Publié le 04 septembre 2009 par Plume
Pour prendre la lecture du début : là

France s’immobilisa soudain au milieu de la rue. Là-bas, Adam et Allan se faufilaient entre les riches manteaux regroupés à bavarder face à la taverne. Elle les observa un moment. Leurs petites mains habiles subtilisaient les bourses qui pendaient aux ceintures et des sourires de triomphe illuminaient leur visage à chaque prise réussie.

Après quelques minutes, fièrement, ses frères s’éloignèrent du groupe sans qu’aucun des riches personnages ne se soit aperçu de quelque chose. Ils se partagèrent le butin et se séparèrent jovialement.

Adam vint de son côté, faisant sauter dans sa main une bourse pleine d’écus. Il riait et son rire éclairait le bleu pâle de ses yeux d’une lumière douce et apaisante. Chemise et pantalon déchirés, il était aussi sale et misérable qu’elle. Et que tous les vanupieds dont la ville regorgeait.

Quand il l’aperçut, telle une statue sombre au milieu des passants, il arrêta son pas un instant, parut hésiter puis finit par l’approcher :

« Tu veux manger ? »

Un léger mouvement de la tête fut la réponse de l’aînée.

« Viens… »

Adam l’entraîna vers le marchand ambulant qui les regarda avancer avec méfiance.

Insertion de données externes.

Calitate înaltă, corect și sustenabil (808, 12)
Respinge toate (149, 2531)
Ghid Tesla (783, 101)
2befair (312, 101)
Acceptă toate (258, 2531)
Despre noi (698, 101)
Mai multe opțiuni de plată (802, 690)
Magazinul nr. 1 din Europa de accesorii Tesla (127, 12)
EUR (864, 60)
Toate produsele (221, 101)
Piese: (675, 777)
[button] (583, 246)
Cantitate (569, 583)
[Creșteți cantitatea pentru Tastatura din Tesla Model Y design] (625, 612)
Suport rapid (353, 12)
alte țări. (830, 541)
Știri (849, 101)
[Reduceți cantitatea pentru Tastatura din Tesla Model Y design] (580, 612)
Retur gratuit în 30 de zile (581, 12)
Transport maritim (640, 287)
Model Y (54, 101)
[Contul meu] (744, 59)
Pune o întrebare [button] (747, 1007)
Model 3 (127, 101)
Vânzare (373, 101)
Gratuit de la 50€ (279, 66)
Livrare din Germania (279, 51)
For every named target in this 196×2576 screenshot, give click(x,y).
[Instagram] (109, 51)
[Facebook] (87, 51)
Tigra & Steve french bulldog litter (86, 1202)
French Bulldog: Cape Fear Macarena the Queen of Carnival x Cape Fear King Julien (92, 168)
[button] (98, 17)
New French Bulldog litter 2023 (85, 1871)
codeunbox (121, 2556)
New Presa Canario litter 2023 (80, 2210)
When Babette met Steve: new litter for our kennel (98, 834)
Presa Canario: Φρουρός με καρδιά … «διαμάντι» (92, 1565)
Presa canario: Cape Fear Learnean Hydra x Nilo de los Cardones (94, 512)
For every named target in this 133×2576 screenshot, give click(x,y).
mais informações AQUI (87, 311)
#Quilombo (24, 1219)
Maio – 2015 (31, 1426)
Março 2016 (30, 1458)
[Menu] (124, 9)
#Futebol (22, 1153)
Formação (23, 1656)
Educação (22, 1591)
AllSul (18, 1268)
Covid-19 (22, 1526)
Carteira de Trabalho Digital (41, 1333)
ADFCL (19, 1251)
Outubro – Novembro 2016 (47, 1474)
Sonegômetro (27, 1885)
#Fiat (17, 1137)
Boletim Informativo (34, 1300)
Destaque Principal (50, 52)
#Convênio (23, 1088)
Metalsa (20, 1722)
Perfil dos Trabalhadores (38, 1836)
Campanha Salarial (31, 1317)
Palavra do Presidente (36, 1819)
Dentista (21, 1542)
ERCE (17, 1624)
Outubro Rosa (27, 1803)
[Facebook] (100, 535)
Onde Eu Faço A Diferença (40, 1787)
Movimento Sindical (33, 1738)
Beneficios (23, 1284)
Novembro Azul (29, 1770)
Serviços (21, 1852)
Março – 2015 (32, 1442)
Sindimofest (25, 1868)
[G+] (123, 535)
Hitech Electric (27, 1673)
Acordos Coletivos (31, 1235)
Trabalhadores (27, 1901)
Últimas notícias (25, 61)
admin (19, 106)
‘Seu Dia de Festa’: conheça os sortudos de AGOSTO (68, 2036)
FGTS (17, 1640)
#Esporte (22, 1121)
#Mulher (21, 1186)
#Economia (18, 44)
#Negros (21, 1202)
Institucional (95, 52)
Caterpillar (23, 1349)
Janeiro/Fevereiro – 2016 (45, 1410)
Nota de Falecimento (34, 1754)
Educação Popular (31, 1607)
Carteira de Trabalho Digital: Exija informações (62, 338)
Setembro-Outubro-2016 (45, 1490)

« Au large garnements ! Leur lança-t-il durement. Pas la peine de venir mendier, vous n’aurez rien !

- Je peux payer, répondit Adam en montrant la bourse, je voudrais un pain. »

L’homme lorgna le petit sac avec intérêt et le lui prit des mains pour jeter un regard circonspect à l’intérieur. Visiblement satisfait de son inspection, il la glissa dans la poche de sa veste et foudroya des yeux le garçon debout en face de lui à attendre.

« Va-t-en, petit voyou !

- Mais… » Voulut protester Adam, outré.

Il le repoussa avec une telle brutalité que l’enfant perdit l’équilibre et partit rouler dans le caniveau ruisselant des immondices laissés à l’abandon de-ci de-là. L’homme s’éloigna en éclatant d’un rire gras et sonore, poussant la carriole rempli de victuailles droit devant.

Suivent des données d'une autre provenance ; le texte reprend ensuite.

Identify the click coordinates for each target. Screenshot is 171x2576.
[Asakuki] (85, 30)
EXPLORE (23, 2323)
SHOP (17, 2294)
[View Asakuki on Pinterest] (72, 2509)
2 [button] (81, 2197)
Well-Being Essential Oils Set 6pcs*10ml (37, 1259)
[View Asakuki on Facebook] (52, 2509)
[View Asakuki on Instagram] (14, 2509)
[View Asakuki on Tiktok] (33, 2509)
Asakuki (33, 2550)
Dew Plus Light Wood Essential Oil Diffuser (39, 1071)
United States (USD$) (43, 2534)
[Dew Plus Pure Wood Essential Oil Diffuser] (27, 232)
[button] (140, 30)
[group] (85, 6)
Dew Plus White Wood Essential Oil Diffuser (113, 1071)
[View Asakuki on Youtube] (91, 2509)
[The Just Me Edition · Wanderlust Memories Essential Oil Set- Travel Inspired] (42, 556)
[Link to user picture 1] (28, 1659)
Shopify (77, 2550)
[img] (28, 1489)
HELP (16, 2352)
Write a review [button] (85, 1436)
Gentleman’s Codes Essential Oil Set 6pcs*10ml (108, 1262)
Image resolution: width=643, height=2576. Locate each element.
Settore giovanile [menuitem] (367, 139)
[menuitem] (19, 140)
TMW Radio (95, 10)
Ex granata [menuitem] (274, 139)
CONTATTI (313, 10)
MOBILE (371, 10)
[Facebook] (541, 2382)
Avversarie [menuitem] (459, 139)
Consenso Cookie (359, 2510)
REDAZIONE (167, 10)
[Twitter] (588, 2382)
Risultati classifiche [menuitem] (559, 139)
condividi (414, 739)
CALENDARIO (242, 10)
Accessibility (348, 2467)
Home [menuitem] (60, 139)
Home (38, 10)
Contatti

France aida son frère à se relever. Adam était pâle de rage, près à courir après son voleur et lui sauter dessus. Mais l’aînée avait une autre idée. D’un geste elle lui intima le calme. Comprenant qu’elle avait la ferme intention de lui faire payer sa félonie, Adam s’apaisa instantanément. Il connaissait bien cette lueur sagace dans les yeux de sa sœur.

La petite fille aux longs cheveux bruns tout ébouriffés et emmêlés partit d’un pas assuré vers le groupe de riches manteaux. Elle se glissa entre les broderies dorées et tira la manche de celui qui lui semblait le plus important de tous.

« Monseigneur… »

Ce dernier baissa la tête vers la fillette en guenille.

« Que veux-tu, petite ?

- On vous a volé, monseigneur. »

Il porta aussitôt la main à sa poche et… blêmit. Sa bourse avait disparu !

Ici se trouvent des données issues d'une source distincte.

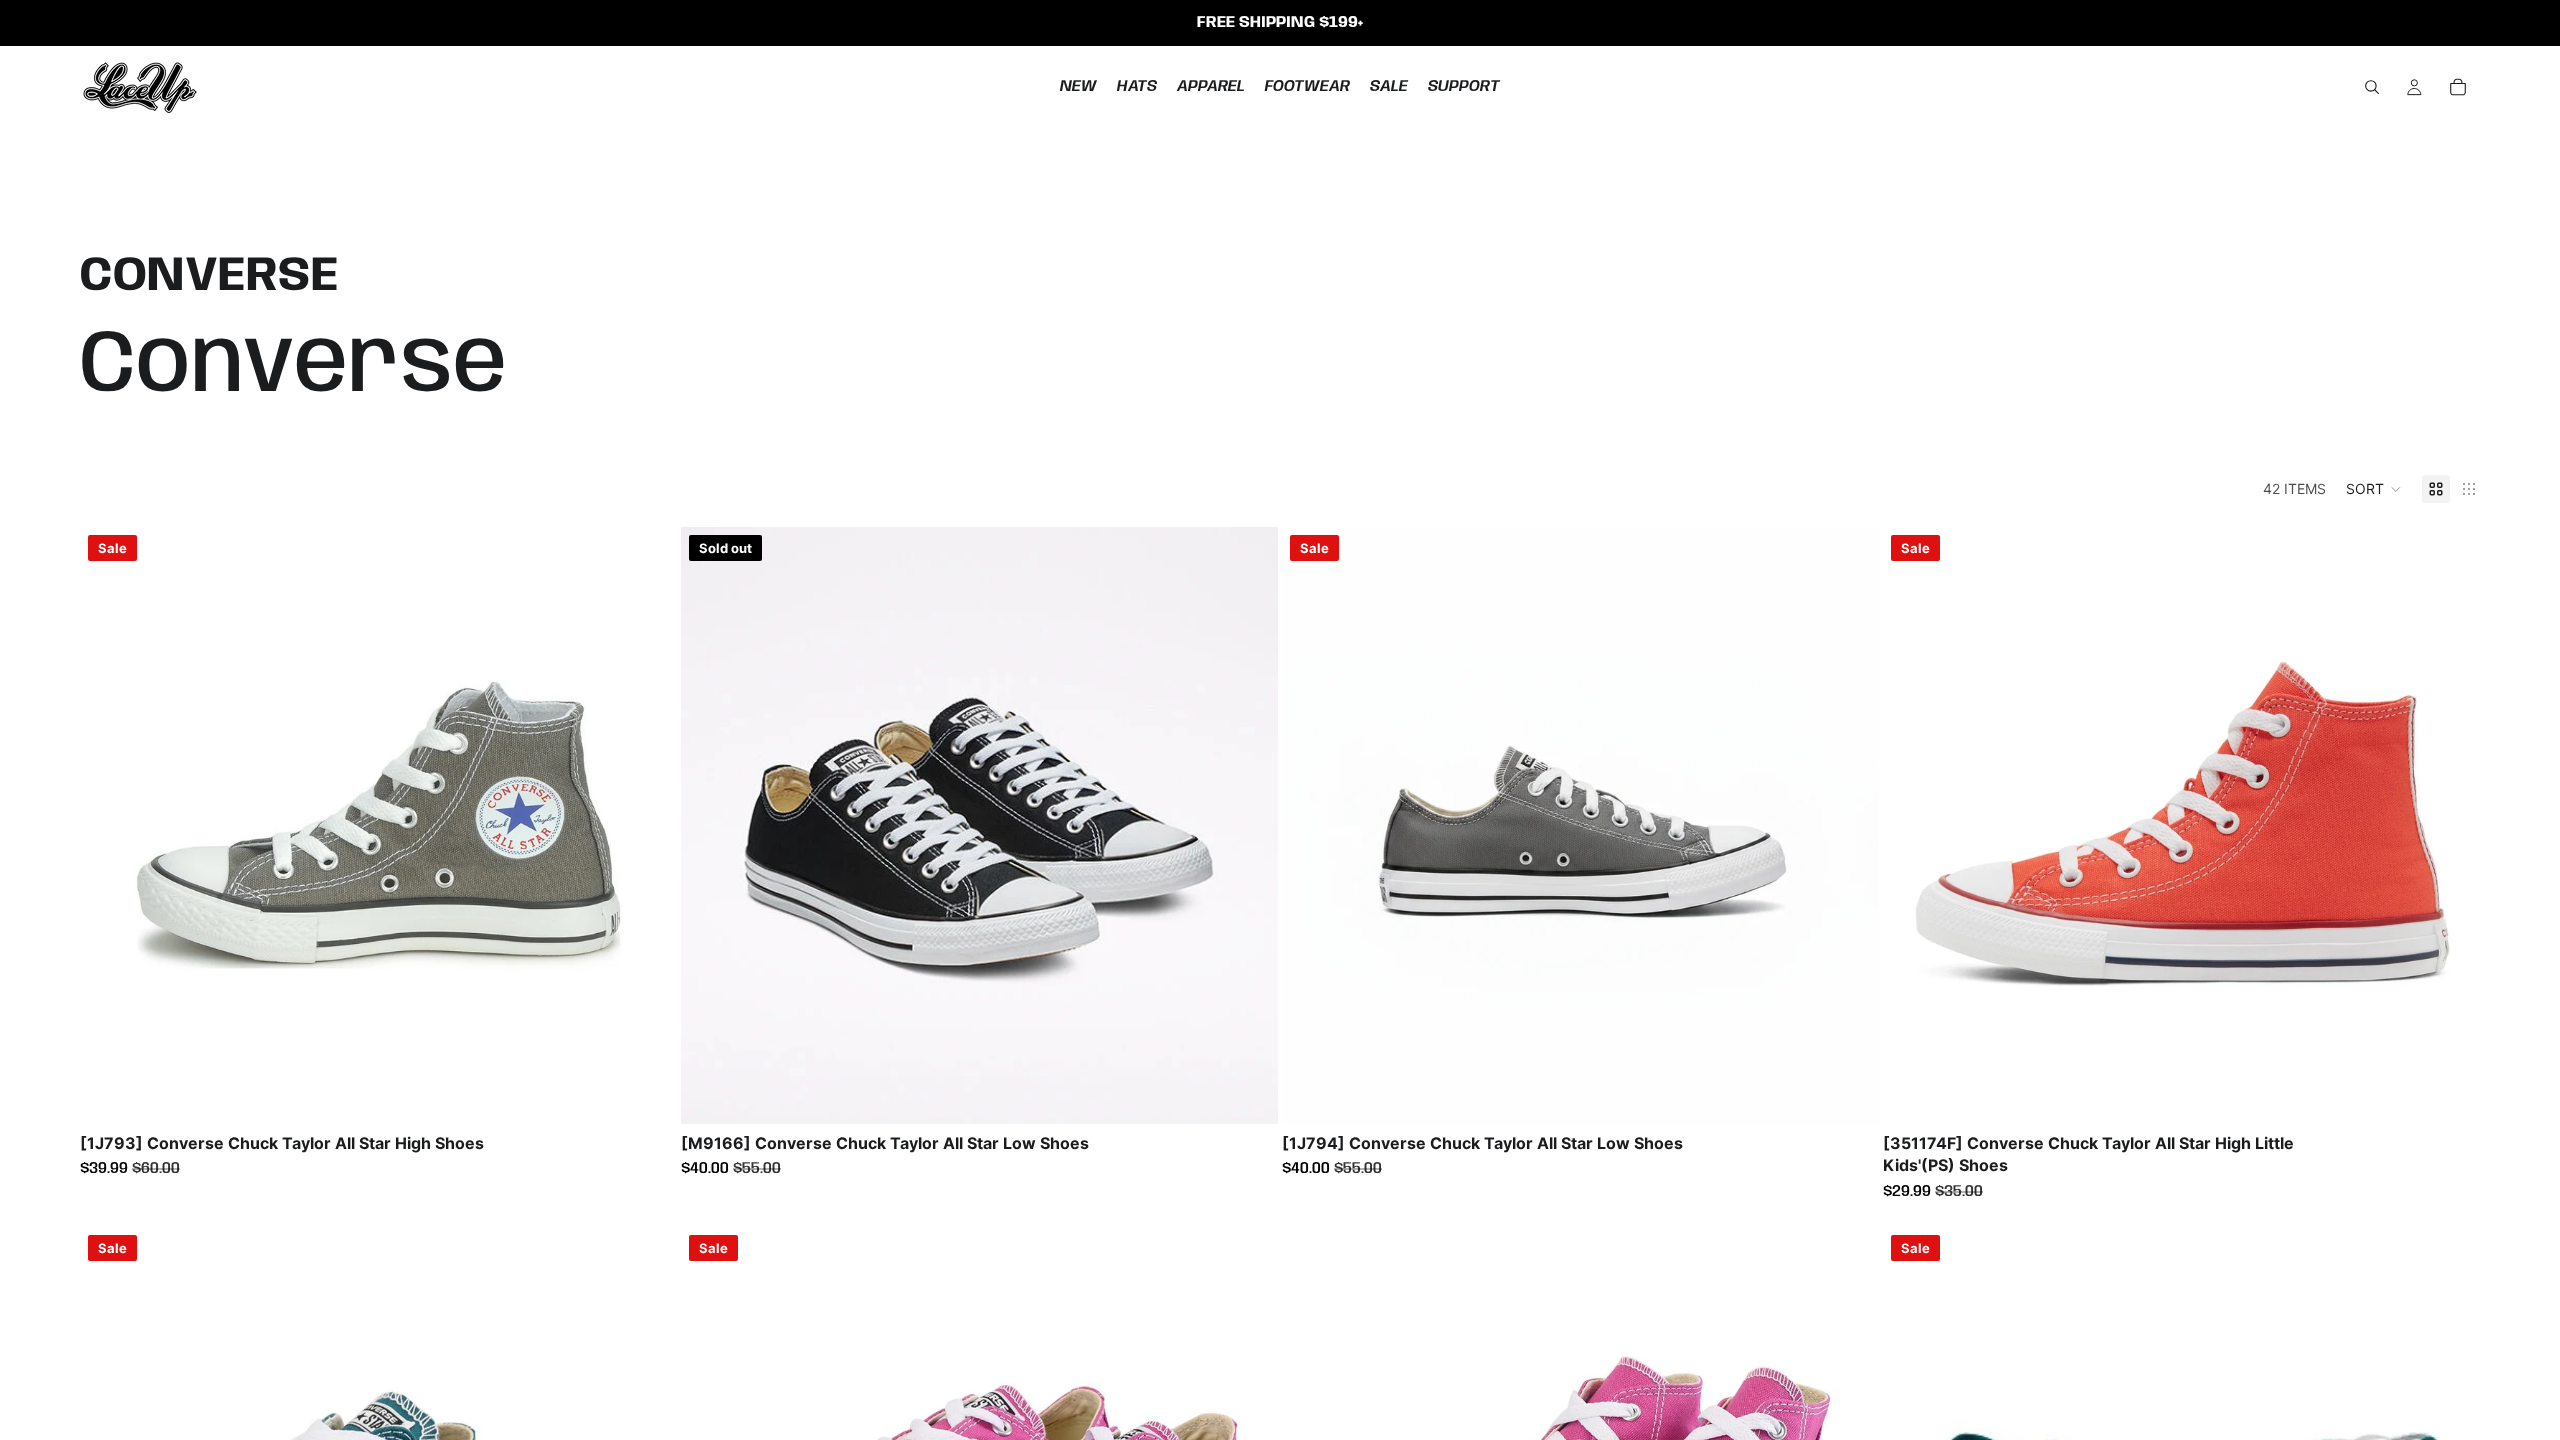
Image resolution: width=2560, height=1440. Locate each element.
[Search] (2372, 87)
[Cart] (2458, 87)
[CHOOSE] (646, 1093)
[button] (2374, 489)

« Qui ? Qui a osé ? Rugit-il, fou de colère. Qui, petite ?

- Le marchand ambulant là-bas, monseigneur. »

France tendait fermement son doigt vers le malotru à la carriole.

Le richissime personnage se précipita sans perdre une seconde vers le commerçant, en alertant ses amis qui le suivirent en courant.

Les yeux noirs de France brillèrent intensément.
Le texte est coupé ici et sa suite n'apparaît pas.